Instructions to follow → Copy the lines below with every character unchanged.

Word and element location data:
━━━━━━━━━━━━━━━━━━━━━━━━━━━━━━

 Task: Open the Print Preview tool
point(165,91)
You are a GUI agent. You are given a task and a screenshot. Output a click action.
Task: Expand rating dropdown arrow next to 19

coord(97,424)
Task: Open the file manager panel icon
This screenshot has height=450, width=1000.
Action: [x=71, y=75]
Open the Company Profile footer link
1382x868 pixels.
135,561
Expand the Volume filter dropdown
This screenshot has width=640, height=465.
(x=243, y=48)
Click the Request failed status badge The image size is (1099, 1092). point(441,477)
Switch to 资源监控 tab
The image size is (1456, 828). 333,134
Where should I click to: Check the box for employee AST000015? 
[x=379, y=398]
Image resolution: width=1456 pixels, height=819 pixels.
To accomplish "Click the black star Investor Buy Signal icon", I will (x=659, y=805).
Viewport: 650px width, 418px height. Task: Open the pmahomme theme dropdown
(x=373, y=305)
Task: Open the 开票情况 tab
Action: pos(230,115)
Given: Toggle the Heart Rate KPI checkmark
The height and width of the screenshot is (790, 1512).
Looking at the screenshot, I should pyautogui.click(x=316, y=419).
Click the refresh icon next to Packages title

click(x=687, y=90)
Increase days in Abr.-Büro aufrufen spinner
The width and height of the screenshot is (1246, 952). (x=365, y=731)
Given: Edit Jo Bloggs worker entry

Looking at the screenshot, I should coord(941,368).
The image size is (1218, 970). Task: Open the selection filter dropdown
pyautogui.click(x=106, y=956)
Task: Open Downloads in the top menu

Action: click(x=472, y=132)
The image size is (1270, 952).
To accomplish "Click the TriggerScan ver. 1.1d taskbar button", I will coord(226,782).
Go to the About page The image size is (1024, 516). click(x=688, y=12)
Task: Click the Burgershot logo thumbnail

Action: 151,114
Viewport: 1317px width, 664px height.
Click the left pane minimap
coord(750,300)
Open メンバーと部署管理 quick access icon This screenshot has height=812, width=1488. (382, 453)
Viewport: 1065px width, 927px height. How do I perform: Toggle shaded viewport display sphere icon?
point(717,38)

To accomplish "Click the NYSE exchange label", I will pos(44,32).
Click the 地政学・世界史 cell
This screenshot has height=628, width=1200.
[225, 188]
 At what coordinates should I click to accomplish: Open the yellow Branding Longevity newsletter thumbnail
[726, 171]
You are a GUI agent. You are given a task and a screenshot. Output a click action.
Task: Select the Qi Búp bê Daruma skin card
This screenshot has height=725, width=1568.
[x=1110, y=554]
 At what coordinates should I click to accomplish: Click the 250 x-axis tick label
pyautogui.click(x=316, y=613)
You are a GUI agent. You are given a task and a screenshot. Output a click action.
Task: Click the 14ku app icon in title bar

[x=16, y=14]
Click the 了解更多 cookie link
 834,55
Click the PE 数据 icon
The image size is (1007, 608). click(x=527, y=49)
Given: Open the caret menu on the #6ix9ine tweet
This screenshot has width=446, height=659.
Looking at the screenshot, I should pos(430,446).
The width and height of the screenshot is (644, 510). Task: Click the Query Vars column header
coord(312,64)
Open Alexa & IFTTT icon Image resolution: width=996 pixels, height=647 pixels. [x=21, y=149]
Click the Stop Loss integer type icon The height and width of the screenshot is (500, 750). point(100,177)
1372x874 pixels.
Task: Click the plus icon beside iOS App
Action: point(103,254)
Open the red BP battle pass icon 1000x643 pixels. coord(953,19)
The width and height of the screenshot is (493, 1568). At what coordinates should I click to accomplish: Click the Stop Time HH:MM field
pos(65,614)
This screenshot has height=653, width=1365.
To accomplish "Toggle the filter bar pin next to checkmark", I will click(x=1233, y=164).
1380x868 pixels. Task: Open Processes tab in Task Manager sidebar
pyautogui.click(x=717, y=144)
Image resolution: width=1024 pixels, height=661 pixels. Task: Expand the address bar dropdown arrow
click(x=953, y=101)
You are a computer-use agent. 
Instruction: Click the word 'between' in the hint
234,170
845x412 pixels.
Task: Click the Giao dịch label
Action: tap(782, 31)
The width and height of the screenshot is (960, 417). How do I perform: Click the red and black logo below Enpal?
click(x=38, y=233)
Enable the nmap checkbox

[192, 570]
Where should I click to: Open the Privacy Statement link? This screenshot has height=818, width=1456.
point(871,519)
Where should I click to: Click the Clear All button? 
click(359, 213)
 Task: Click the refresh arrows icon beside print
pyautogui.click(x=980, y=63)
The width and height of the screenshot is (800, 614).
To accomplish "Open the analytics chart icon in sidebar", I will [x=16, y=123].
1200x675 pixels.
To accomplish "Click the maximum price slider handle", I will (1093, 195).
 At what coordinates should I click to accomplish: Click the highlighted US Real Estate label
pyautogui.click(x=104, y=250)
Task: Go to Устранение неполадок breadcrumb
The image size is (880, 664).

━━━━━━━━━━━━━━━━━━━━━━━━━━━━━━

Reply →
 Task: Open the Print Preview tool
point(165,91)
You are a GUI agent. You are given a task and a screenshot. Output a click action.
Task: Expand rating dropdown arrow next to 19

coord(97,424)
Task: Open the file manager panel icon
This screenshot has height=450, width=1000.
Action: [x=71, y=75]
Open the Company Profile footer link
1382x868 pixels.
135,561
Expand the Volume filter dropdown
This screenshot has width=640, height=465.
(x=243, y=48)
Click the Request failed status badge The image size is (1099, 1092). point(441,477)
Switch to 资源监控 tab
The image size is (1456, 828). 333,134
Where should I click to: Check the box for employee AST000015? 
[x=379, y=398]
Image resolution: width=1456 pixels, height=819 pixels.
To accomplish "Click the black star Investor Buy Signal icon", I will (x=659, y=805).
Viewport: 650px width, 418px height. Task: Open the pmahomme theme dropdown
(x=373, y=305)
Task: Open the 开票情况 tab
Action: pos(230,115)
Given: Toggle the Heart Rate KPI checkmark
The height and width of the screenshot is (790, 1512).
Looking at the screenshot, I should pyautogui.click(x=316, y=419).
Click the refresh icon next to Packages title

click(x=687, y=90)
Increase days in Abr.-Büro aufrufen spinner
The width and height of the screenshot is (1246, 952). (x=365, y=731)
Given: Edit Jo Bloggs worker entry

Looking at the screenshot, I should coord(941,368).
The image size is (1218, 970). Task: Open the selection filter dropdown
pyautogui.click(x=106, y=956)
Task: Open Downloads in the top menu

Action: click(x=472, y=132)
The image size is (1270, 952).
To accomplish "Click the TriggerScan ver. 1.1d taskbar button", I will coord(226,782).
Go to the About page The image size is (1024, 516). click(x=688, y=12)
Task: Click the Burgershot logo thumbnail

Action: 151,114
Viewport: 1317px width, 664px height.
Click the left pane minimap
coord(750,300)
Open メンバーと部署管理 quick access icon This screenshot has height=812, width=1488. (382, 453)
Viewport: 1065px width, 927px height. How do I perform: Toggle shaded viewport display sphere icon?
point(717,38)

To accomplish "Click the NYSE exchange label", I will pos(44,32).
Click the 地政学・世界史 cell
This screenshot has height=628, width=1200.
[225, 188]
 At what coordinates should I click to accomplish: Open the yellow Branding Longevity newsletter thumbnail
[726, 171]
You are a GUI agent. You are given a task and a screenshot. Output a click action.
Task: Select the Qi Búp bê Daruma skin card
This screenshot has height=725, width=1568.
[x=1110, y=554]
 At what coordinates should I click to accomplish: Click the 250 x-axis tick label
pyautogui.click(x=316, y=613)
You are a GUI agent. You are given a task and a screenshot. Output a click action.
Task: Click the 14ku app icon in title bar

[x=16, y=14]
Click the 了解更多 cookie link
 834,55
Click the PE 数据 icon
The image size is (1007, 608). click(x=527, y=49)
Given: Open the caret menu on the #6ix9ine tweet
This screenshot has width=446, height=659.
Looking at the screenshot, I should pos(430,446).
The width and height of the screenshot is (644, 510). Task: Click the Query Vars column header
coord(312,64)
Open Alexa & IFTTT icon Image resolution: width=996 pixels, height=647 pixels. [x=21, y=149]
Click the Stop Loss integer type icon The height and width of the screenshot is (500, 750). point(100,177)
1372x874 pixels.
Task: Click the plus icon beside iOS App
Action: point(103,254)
Open the red BP battle pass icon 1000x643 pixels. coord(953,19)
The width and height of the screenshot is (493, 1568). At what coordinates should I click to accomplish: Click the Stop Time HH:MM field
pos(65,614)
This screenshot has height=653, width=1365.
To accomplish "Toggle the filter bar pin next to checkmark", I will click(x=1233, y=164).
1380x868 pixels. Task: Open Processes tab in Task Manager sidebar
pyautogui.click(x=717, y=144)
Image resolution: width=1024 pixels, height=661 pixels. Task: Expand the address bar dropdown arrow
click(x=953, y=101)
You are a computer-use agent. 
Instruction: Click the word 'between' in the hint
234,170
845x412 pixels.
Task: Click the Giao dịch label
Action: tap(782, 31)
The width and height of the screenshot is (960, 417). How do I perform: Click the red and black logo below Enpal?
click(x=38, y=233)
Enable the nmap checkbox

[192, 570]
Where should I click to: Open the Privacy Statement link? This screenshot has height=818, width=1456.
point(871,519)
Where should I click to: Click the Clear All button? 
click(359, 213)
 Task: Click the refresh arrows icon beside print
pyautogui.click(x=980, y=63)
The width and height of the screenshot is (800, 614).
To accomplish "Open the analytics chart icon in sidebar", I will [x=16, y=123].
1200x675 pixels.
To accomplish "Click the maximum price slider handle", I will (1093, 195).
 At what coordinates should I click to accomplish: Click the highlighted US Real Estate label
pyautogui.click(x=104, y=250)
Task: Go to Устранение неполадок breadcrumb
The image size is (880, 664).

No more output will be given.